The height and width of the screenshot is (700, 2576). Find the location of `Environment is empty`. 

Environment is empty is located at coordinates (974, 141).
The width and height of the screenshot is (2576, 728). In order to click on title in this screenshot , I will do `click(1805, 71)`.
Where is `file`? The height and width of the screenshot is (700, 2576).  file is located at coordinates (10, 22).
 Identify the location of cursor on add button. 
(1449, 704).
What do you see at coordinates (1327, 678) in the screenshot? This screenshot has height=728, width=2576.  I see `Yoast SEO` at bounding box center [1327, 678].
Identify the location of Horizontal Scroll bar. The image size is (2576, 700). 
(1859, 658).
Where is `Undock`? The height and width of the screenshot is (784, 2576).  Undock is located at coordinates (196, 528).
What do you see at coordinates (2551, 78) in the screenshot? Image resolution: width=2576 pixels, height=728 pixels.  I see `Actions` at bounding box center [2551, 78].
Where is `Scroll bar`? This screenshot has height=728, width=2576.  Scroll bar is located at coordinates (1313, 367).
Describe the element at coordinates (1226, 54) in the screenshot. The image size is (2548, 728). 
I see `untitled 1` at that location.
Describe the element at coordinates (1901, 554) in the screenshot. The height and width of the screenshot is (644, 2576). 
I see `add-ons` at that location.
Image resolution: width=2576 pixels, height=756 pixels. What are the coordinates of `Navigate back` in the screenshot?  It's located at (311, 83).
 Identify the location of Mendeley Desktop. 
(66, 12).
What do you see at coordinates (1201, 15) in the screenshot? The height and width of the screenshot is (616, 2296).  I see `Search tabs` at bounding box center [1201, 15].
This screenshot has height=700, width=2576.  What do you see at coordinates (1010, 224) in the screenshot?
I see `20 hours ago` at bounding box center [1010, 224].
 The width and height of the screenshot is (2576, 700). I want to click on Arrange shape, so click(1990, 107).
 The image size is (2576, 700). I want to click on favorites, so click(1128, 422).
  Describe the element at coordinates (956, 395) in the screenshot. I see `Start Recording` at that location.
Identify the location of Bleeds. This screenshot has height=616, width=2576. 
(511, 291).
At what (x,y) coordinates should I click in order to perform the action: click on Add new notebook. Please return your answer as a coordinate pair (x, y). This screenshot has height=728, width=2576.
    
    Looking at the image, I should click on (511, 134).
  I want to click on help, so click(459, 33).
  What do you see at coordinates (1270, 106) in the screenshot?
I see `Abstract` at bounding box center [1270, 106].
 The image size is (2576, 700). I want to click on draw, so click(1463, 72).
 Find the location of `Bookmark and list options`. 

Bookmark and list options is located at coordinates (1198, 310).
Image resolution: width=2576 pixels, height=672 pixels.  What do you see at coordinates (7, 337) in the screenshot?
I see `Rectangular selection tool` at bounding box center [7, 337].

• [WORK INSTRUCTIONS]: Duplicate the records between the lines holding "Identify the location of cursor" and "coordinates (1313, 367).", inclusive.

• [THE OUTPUT]:
 Identify the location of cursor on add button. 
(1449, 704).
What do you see at coordinates (1327, 678) in the screenshot? This screenshot has height=728, width=2576.  I see `Yoast SEO` at bounding box center [1327, 678].
Identify the location of Horizontal Scroll bar. The image size is (2576, 700). 
(1859, 658).
Where is `Undock`? The height and width of the screenshot is (784, 2576).  Undock is located at coordinates (196, 528).
What do you see at coordinates (2551, 78) in the screenshot? Image resolution: width=2576 pixels, height=728 pixels.  I see `Actions` at bounding box center [2551, 78].
Where is `Scroll bar`? This screenshot has height=728, width=2576.  Scroll bar is located at coordinates (1313, 367).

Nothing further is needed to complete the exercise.